==== Passage provided

An Op-Ed piece on Curley Family/NAMBLA lawsuit

It’s violence, not sex
Suit should expose indefensible criminality

A jury’s award of 328 million dollars to the Curley family in their wrongful death suit against their son Jeffrey’s killers is a step, a large step, in the right direction. The most significant part of their search for justice, however, has yet to come. It will be their suit against NAMBLA, The North American Man-Boy Love Association.

As the Curley’s lawsuit against NAMBLA, which will be defended by the America Civil Liberties Union, goes forward, we can expect to hear a number of predictable arguments offered to distract us from the horror of what happened to 10 year old Jeffrey and what happens to children all over the world at the hands of their so-called “lovers.” Let’s have a look at these red herrings.

As the Globe reported Thursday, the ACLU will use the argument that the Curleys’ suit against NAMBLA is an attack upon freedom of speech. This strikes a nerve with most of us, as well it should, but a moment’s further consideration reveals this strategem for what it is – a kind of wrapping oneself in the flag. The First Amendment does not ensure that there are no consequences of your speech if someone can demonstrate in civil court that you have done him harm.

========

*Exercises to complete*
[1] According to the op-ed, what does the writer call the most significant part of the Curley family's search for justice?
[2] Does the op-ed support each statement? Answer yes or no for each, quoting the words that decide it.
(a) The jury awarded the Curley family 328 million dollars.
(b) Jeffrey Curley was 12 years old.
(c) The ACLU will argue that the suit against NAMBLA is an attack upon freedom of speech.

==== Source excerpt

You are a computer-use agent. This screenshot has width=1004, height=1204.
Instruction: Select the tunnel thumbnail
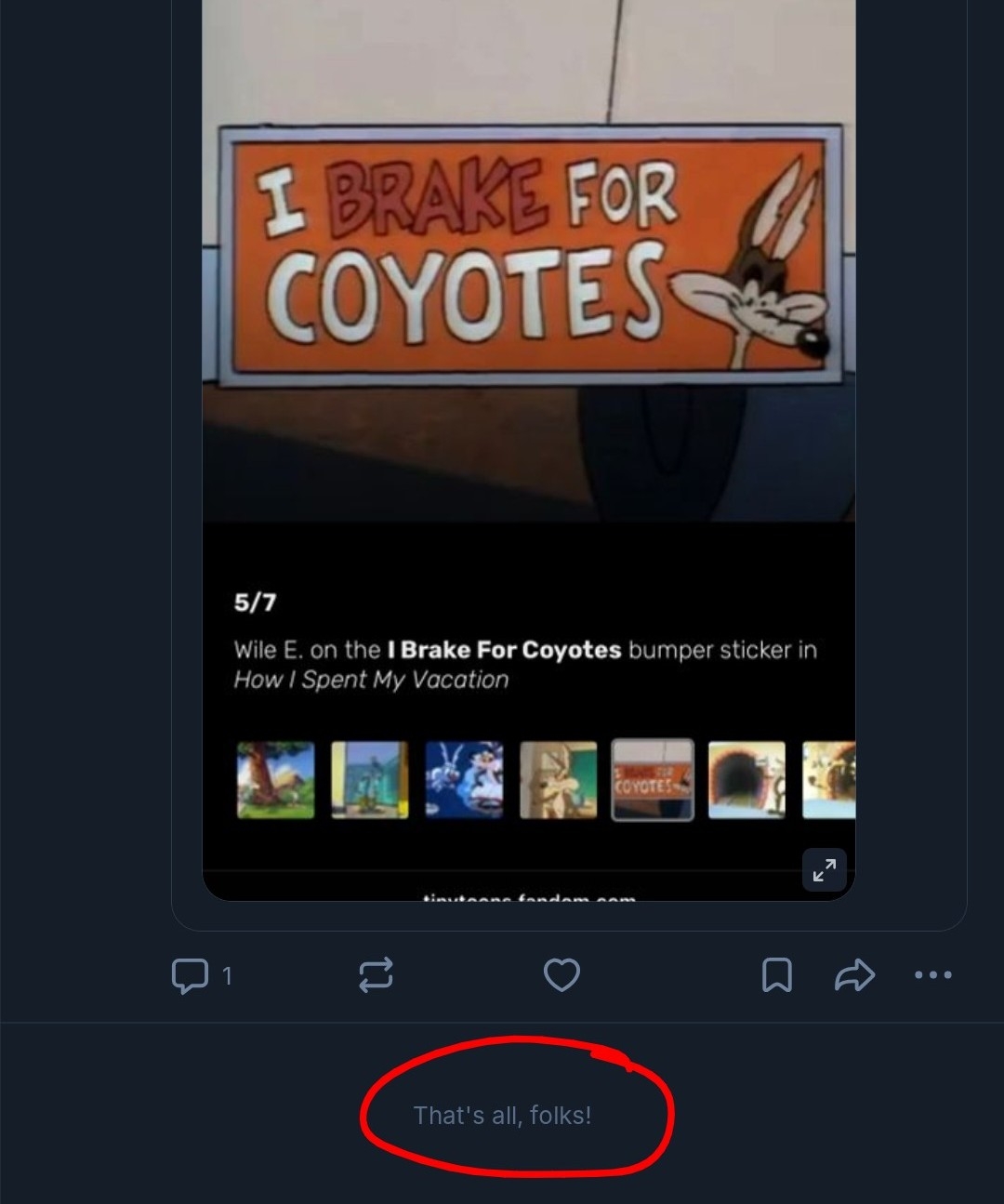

========

*Responses for each task*
[1] Their suit against NAMBLA, The North American Man-Boy Love Association.

[2]
(a) Yes: "A jury’s award of 328 million dollars to the Curley family"
(b) No: "10 year old Jeffrey"
(c) Yes: "the ACLU will use the argument that the Curleys’ suit against NAMBLA is an attack upon freedom of speech"